De RA heeft afgezien van hoor en wederhoor, omdat hij niet betrokken wilde raken bij discussies tussen partijen. Ter zitting heeft hij verklaard dat hij niet in het conflict verzeild wilde raken. Hieruit blijkt dat de accountant, hoewel hij op de zitting heeft verklaard dat in zijn visie sprake was van een “slap” rapport zonder bewijskracht, toch tegengas en “gedoe” verwachtte naar aanleiding van zijn rapportage.

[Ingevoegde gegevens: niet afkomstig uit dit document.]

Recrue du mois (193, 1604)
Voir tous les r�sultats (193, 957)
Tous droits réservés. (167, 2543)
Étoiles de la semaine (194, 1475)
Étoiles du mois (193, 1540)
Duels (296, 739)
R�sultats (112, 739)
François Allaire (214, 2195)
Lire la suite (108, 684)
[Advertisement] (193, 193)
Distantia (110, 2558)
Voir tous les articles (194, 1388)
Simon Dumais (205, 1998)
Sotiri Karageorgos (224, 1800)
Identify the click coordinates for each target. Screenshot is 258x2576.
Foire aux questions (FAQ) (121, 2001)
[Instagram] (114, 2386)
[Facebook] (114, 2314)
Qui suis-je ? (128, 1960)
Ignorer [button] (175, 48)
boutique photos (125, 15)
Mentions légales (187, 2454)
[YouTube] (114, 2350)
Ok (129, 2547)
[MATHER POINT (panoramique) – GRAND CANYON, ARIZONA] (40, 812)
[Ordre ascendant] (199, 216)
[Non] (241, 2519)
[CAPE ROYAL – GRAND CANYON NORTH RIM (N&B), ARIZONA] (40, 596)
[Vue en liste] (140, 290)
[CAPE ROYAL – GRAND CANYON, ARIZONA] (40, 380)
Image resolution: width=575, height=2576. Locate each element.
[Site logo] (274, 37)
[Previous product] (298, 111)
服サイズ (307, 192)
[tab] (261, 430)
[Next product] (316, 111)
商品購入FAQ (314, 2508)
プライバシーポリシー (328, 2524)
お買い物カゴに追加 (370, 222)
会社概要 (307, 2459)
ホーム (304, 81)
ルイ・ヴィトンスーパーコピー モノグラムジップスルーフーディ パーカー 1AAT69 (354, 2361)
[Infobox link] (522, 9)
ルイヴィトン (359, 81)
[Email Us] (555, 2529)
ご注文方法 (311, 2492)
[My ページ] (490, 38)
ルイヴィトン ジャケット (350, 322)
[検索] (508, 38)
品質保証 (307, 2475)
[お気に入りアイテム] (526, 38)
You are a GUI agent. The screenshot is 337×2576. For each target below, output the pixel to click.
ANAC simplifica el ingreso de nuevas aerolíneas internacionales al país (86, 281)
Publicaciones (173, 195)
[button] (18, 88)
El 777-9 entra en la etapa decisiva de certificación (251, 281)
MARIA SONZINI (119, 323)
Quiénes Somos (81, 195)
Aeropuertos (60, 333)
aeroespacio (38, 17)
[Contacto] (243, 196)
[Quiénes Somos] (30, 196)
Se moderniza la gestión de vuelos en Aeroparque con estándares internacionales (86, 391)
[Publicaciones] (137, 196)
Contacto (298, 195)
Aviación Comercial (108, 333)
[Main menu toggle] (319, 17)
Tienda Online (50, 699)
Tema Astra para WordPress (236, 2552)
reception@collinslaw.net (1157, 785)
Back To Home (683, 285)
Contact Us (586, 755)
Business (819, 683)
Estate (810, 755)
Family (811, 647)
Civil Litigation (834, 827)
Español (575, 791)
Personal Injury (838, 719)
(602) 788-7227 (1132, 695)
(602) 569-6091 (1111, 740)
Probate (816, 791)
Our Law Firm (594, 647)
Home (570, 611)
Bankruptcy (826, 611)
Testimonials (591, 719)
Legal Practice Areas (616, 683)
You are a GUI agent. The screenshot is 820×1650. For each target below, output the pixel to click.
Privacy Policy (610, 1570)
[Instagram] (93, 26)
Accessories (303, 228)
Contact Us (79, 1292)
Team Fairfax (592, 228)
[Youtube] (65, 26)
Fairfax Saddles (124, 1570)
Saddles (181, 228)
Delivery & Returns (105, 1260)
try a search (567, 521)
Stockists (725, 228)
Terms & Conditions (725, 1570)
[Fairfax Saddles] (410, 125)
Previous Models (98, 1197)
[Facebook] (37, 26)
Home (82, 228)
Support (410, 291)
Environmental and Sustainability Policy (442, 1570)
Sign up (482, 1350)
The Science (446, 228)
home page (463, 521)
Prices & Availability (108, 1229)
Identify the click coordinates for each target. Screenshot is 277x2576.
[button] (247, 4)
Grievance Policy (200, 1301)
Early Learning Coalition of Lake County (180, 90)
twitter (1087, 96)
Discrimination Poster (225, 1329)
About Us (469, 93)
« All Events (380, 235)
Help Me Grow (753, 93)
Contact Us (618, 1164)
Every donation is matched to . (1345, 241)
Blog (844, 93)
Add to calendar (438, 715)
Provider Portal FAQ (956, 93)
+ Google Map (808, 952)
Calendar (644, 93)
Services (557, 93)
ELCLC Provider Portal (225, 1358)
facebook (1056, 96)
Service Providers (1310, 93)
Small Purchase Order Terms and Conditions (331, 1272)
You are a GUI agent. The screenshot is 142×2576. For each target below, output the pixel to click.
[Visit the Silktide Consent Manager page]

De Accountantskamer is van oordeel dat juist onder dergelijke omstandigheden het toepassen van hoor en wederhoor aangewezen is. Van bijzondere omstandigheden om dat niet te doen, is niet gebleken. Mogelijke discussie over de inhoud van het rapport, valt daar in elk geval niet onder. Dit geldt eens te meer nu de RA bij zijn werkzaamheden alleen kennis heeft genomen van stukken afkomstig van de provincie en alleen heeft gesproken met de advocaten van de provincie en met een andere accountant, die ook opdrachten voor de provincie uitvoerde. Al met al mist het rapport een deugdelijke grondslag, concludeert de Accountantskamer.
Berisping
De Accountantskamer vindt de maatregel van berisping passend en geboden. Daarbij is in aanmerking genomen dat de RA door het niet toepassen van hoor en wederhoor het fundamentele beginsel van vakbekwaamheid en zorgvuldigheid niet heeft nageleefd. Dit klemt te meer nu betrokkene ervan op de hoogte was dat zijn rapportage zou kunnen worden gebruikt ten behoeve van een gerechtelijke procedure tegen de dga van de vervoerder. In het voordeel van de RA laat de Accountantskamer meewegen dat hij heeft erkend dat hij bij de uitvoering van de opdracht een aantal fouten heeft gemaakt en dat hij hieruit lering heeft getrokken.